Fintechs could save migrant workers a combined £520m when moving money from the UK to emerging economies, according to new analysis by UK fintech Paysend.
Each year, migrant workers in the UK send £8bn back home. While the average global transaction fee is currently 7% of the money transferred, the fintech average is already well below 2%.
Combined, these savings mean migrant workers in the UK could send up to £520m more back home each year if they move money with lower cost fintech businesses.
The UN has previously called for money transfer fees to drop to 3% to boost education spend in emerging markets. This analysis shows many new fintech start-ups are already below 2%.

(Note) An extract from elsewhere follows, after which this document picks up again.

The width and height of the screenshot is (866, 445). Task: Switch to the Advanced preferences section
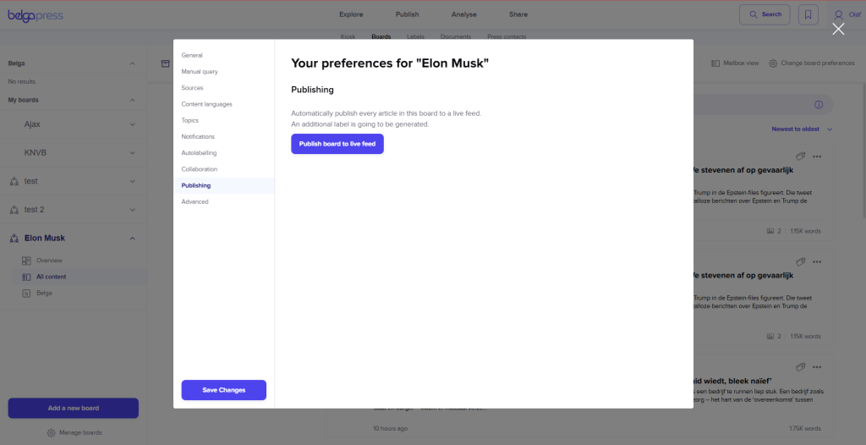[x=195, y=202]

Ronald Miller, CEO of Paysend says, “Moving money changes lives. Money transferred might go on education, healthcare, or give families the ability to buy a home or start a business. Rather than simply acting as a ‘hand out’, research shows that money sent back home creates independence and sustainability, for the recipient and their communities.
“Paysend’s card-to-card money transfer service, Global Transfers, enables our customers to move money in an instant. With fixed, transparent and low fees, more of our customers’ money is enjoyed by those they care about.
“We’ve made what was once a laborious, slow and expensive process to pay, hold and spend money across borders now simple, quick and low cost. It’s why one million customers have used our service.”
Paysend examined the fees applied to money transfers of £1000 from leading fintech companies. The research revealed average transaction fees are well under 2% for all fintech businesses assessed.
With Paysend’s flat fee transaction of just £1, people currently subjected to the global average 7% transaction fee could save up to £65 on a £1000 transfer.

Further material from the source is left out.